|By||http://e27.cohttp://e27.sg/2011/10/24/malaysian-government-seeks-to-spur-local-tech-startup-scene-bolehkah/||| Oct 24, 2011 | News|
The Malaysian government seems to be stepping up efforts to grow the local tech startup scene with their strong backing of StartupMalaysia.org. The program aims to create “10 globally thinking Malaysian entrepreneurs with scalable startups” by 2013.
So here’s the masterplan. First, inspire. Through Silicon Valley Comes to Malaysia (SVC2M), StartupMalaysia.org hopes to inspire over 1000 local entrepreneurs. Through the two-day conference, which flew in an A-list of Silicon Valley entrepreneurs and investors such as Naval Ravikant (AngelList), Jawed Karim (YouTube) and Shawn Fanning (Napster), the Malaysian community was inspired and hopefully seeded with ideas on how tech startups can be built in the country.
Second, identify. Through the StartupExperience Innovation Camp, StartupMalaysia.org hopes to identify 100 entrepreneurs to go through the two-day camp very much similar to StartupWeekend. The camp follows the structure of the Startup Experience Game, implementing four stages – Stage 1: USER, Stage 2: TECH, Stage 3: IDEATE, Stage 4: PITCH.
Finally, the program hopes to incubate 10 startups that will go though a Silicon Valley immersion trip, funding roadshows and mentorship to help them achieve the goal of being a scalable company by the end of the program.
As a Malaysian, I welcome this initiative to breed a richer startup environment.

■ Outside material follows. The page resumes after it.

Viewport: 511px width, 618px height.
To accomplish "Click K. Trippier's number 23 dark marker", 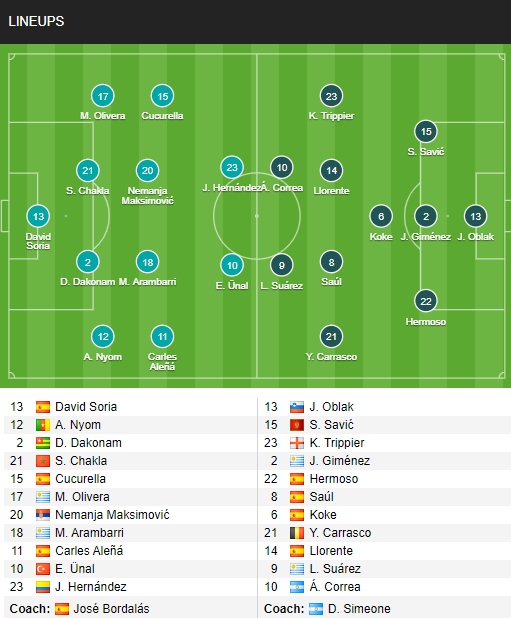I will click(x=331, y=96).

This is, of course, one of the first major event held locally to inspire and set young minds spinning. Presenting the option of entrepreneurship as not a last option before graduating a university student but a career path at the beginning of their tertiary academic life as mentioned in the event’s opening speech is really something I strongly support. But, would this program work?
One part of creating a strong startup community is to encourage the execution of ideas. A friend once mentioned to me that he read somewhere that a startup community follows the r-selection pattern (this is where my biology classes take effect). Organisms following this selection pattern are opportunist at heart, producing as many offsprings as they can with the hopes that some may survive in the volatile environment conditions. Sounds like the startup community that you are in? Move fast, build prototypes quickly, get feedback, kill the product if it is not working and move on. That’s why the community is so dynamic, fast-paced and to most of us addictive. And that is what a startup community should have. Millions of ideas being executed on, millions of these executed ideas being killed because they don’t work or can’t scale and the surviving few will turn into the next billion-dollar companies that produces a new generation of angels to fund the next cycle.
Which brings us to the other half of creating a strong startup community, there must be the available capital to sustain these activities. And this is where the involvement of private equity is important. Yes, the government can help kickstart the equity part of a startup community, much like how the Singaporean government is doing. However, a strong startup community rides more on private equity than on government funding. A behavior that has been proven through the success of Silicon Valley. And, from my interviews with US-based investors, I have learnt that a startup community will not attract foreign investors unless there is already strong and active local private equity involvement in the community itself. This gives an indication to foreign venture capitals that there is potential in the region. To gain the confidence of the local private equity community, the startup community must be able to show a strong exit model. Basically, a good track record to show that this industry is a rewarding one.
Now, that is my opinion of how a strong startup community will function. If you read the two paragraphs above on repeat, that should be the recurring, working model. So will StartupMalaysia.org achieve this? We’ll have to wait and see. In my opinion, creating just 10 successful startups from this program alone is not enough to kickstart the chain reaction. What we need is one big motherlode of startups injected into the space with the private equity to bring them to the next level. But that is all wishful thinking. Right now, any step, no matter how small, is a good step in the right direction. Provided they are executed properly by the right people. The “Malaysia Boleh” spirit is strong in this, I just hope for my country’s sake that this can be done well by people with the right motives.